Across Kashmir, cities and villages no longer slam shut at sunset.
And yet.
The new Srinagar airport might boast soaring ceilings and cell phone kiosks, but it is also ringed by grim soldiers cradling automatic weapons.
The state's opposition leader has a new official residence -- until recently a feared military torture center known as Papa-II. And while weeks can pass without major guerrilla attacks, sometimes a half-dozen Kashmiri villages are shaken by gun battles in one day.
Atta Mohammed knows all about the nameless dead. The 70-year-old Bimyar farmer has buried 235 of them. He knows their bruises and their bullet wounds. He knows if they were burned so badly their mothers would not recognize them.
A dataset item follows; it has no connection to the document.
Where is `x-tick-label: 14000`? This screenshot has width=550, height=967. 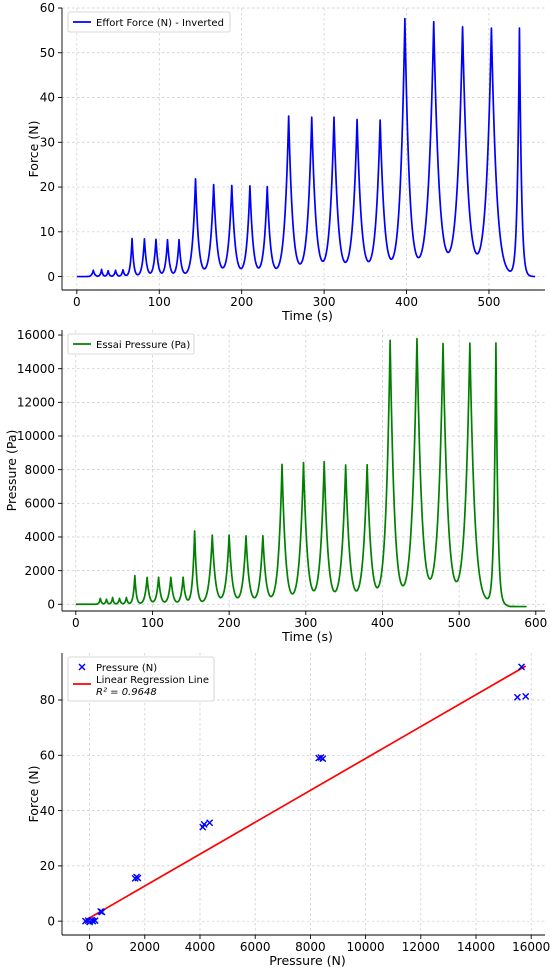 x-tick-label: 14000 is located at coordinates (476, 947).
"I took mud from their mouths and ears. I cleaned the blood from them," said Atta, a quiet man with rotting teeth and a neatly trimmed white beard. About 12 years ago, police began bringing bodies to be buried in a small empty field. They stopped only when there was no more room. All that time, Mohammed cared for the dead.
"The bodies started coming and coming and coming," he said. "Sometimes there were five bodies at once. Sometimes eight bodies."
"We would ask the authorities: 'Who are they?'" he continued, showing a visitor around the cemetery. "They would just say: 'They are militants.'"
Then, as he always does when he visits the graveyard, he prays.
He stands in the shadow of a mountain range speckled with pines and reaches out his hands in supplication. And his murmuring scatters across the graves.